__What to do__. Please repeat nothing except the lines from the one containing "Screen dimensions: 1080x1080" through the end of the records, exactly and without pictures.
----
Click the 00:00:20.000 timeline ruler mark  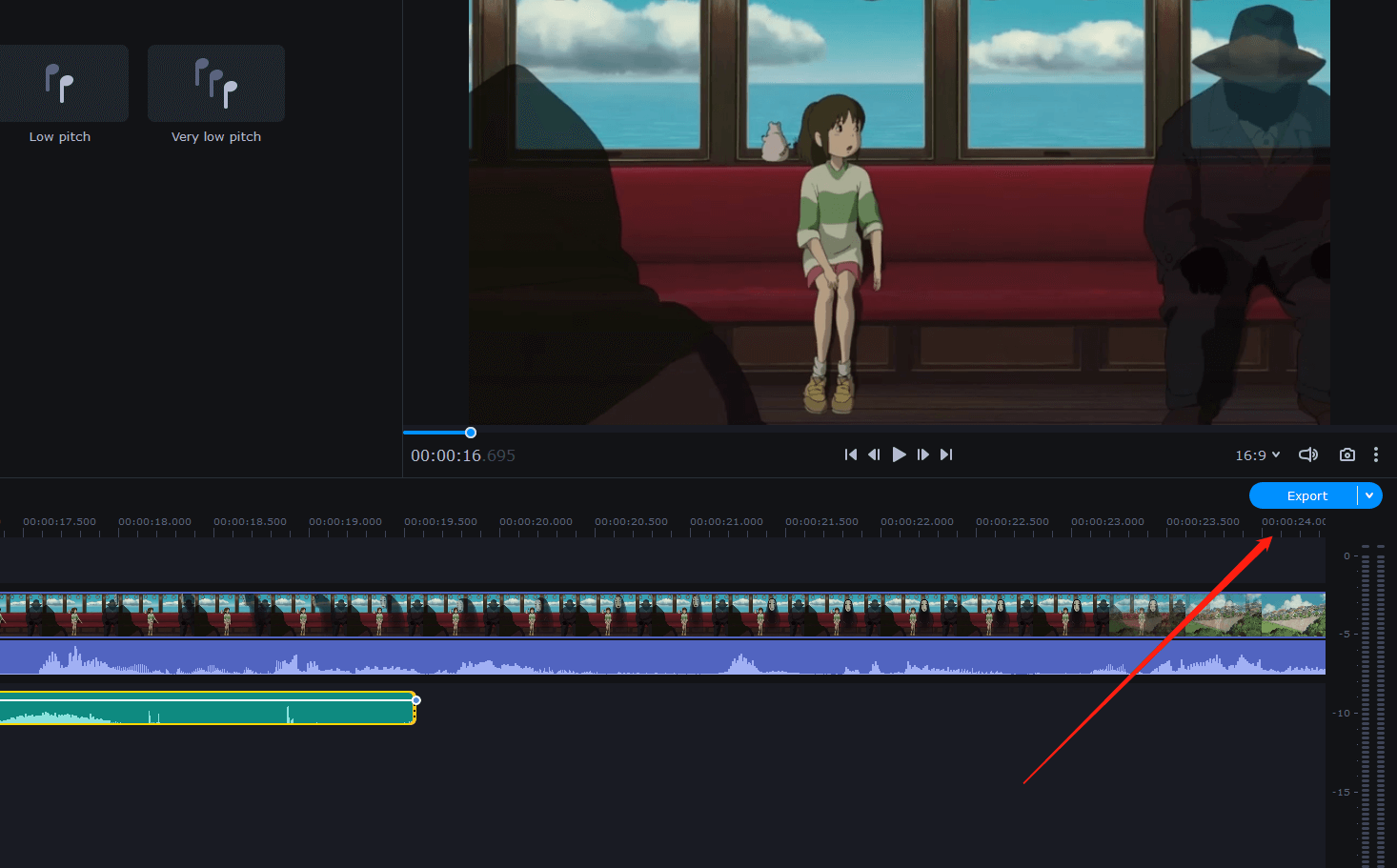(x=536, y=521)
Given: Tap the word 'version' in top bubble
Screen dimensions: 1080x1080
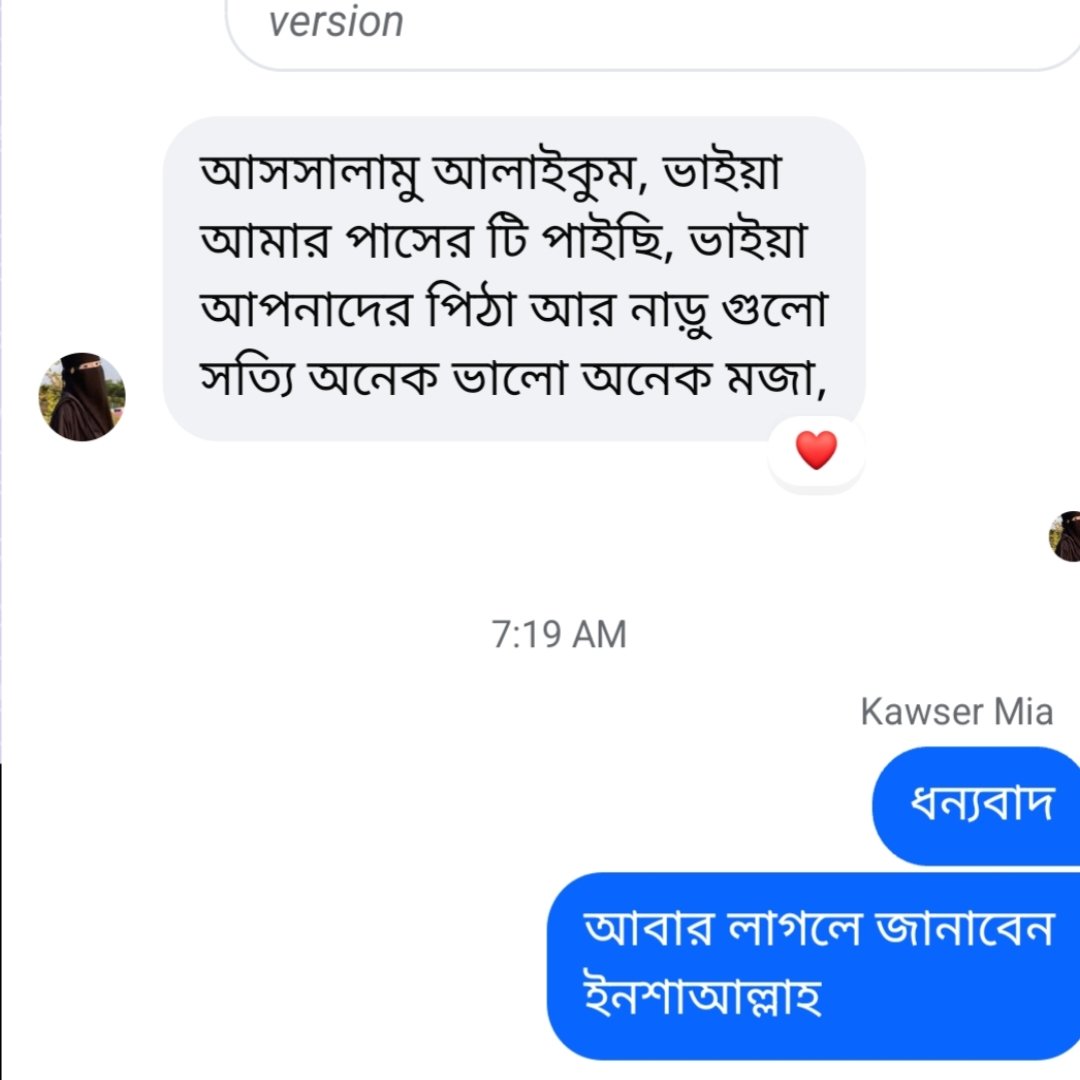Looking at the screenshot, I should tap(336, 22).
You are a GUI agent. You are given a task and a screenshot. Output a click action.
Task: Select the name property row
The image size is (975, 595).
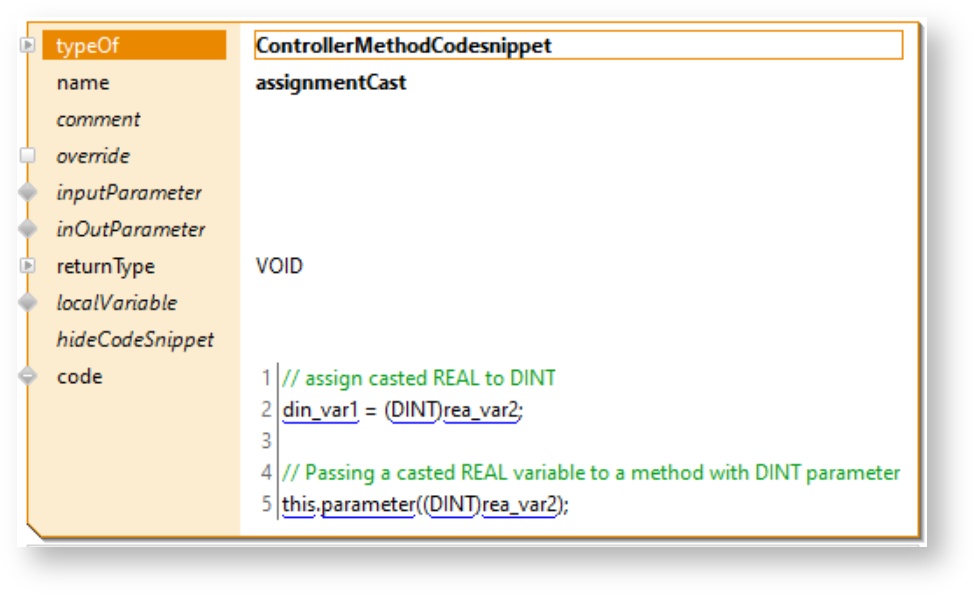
----
__Written solution__.
Screen dimensions: 1080x1080
Looking at the screenshot, I should tap(336, 22).
You are a GUI agent. You are given a task and a screenshot. Output a click action.
Task: Select the name property row
The image size is (975, 595).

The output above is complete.